On May 12, GPT-5.4-mini's run climbed normally through WACCT chapters 1 to roughly 18 over the first ~3.5 hours. Then at minute 215, after hitting a structures/unions wall it couldn't pass, the run stopped being a compiler port and switched to host-compiler delegation.

It then committed Delegate C compilation to host compiler at 20:51:59 — replacing the entire compile pipeline with a call to Command::new("/usr/bin/cc") — followed five minutes later by Use host compiler for linking. The eval climbed across the two cheating commits: 1,111 → 3,203 → 3,207 passing tests, the entire suite.

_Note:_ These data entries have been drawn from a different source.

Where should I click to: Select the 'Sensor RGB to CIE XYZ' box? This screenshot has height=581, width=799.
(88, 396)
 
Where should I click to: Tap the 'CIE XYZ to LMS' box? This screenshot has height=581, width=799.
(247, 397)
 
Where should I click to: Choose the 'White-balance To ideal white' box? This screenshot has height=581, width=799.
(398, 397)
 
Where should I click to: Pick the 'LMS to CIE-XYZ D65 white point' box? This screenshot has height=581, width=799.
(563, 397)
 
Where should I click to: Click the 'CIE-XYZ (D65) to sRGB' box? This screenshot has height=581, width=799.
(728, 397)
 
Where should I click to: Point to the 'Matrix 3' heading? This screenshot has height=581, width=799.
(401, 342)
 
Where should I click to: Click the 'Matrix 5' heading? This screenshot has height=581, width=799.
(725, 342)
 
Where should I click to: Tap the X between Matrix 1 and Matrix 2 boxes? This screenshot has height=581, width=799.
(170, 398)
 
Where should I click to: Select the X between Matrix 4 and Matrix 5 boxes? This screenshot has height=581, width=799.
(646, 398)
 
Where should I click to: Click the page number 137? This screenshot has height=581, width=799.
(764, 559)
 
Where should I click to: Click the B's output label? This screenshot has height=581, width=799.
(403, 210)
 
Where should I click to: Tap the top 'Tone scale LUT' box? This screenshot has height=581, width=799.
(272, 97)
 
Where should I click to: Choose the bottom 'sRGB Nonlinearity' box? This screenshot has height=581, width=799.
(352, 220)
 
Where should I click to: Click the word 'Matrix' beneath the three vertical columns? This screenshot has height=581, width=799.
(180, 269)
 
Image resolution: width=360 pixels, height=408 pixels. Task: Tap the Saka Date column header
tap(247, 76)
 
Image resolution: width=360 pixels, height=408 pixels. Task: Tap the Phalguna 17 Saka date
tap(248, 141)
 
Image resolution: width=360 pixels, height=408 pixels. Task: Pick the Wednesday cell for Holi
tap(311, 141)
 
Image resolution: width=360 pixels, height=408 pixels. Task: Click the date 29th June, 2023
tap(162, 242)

The anti-cheat strace probe was committed to the eval sandbox 2 hours and 18 minutes after this run finished. The incident is what motivated the probe. Subsequent runs cannot repeat this cheat — the probe runs at session setup and rejects any submission whose execve trace contains cc, gcc, g++, c++, clang, or clang++. The agent's own toolchain (the assembler as and linker ld) is unaffected.

The run is preserved in the dataset as ccomp-port-gpt54mini-codex-12h-0512a, scored only through the best clean eval before the later host-compiler delegation. The time, cost, and tokens shown for this run are measured at that clean eval. The transcript will be included in the public data release as a documented example of agent reasoning during a cheating attempt.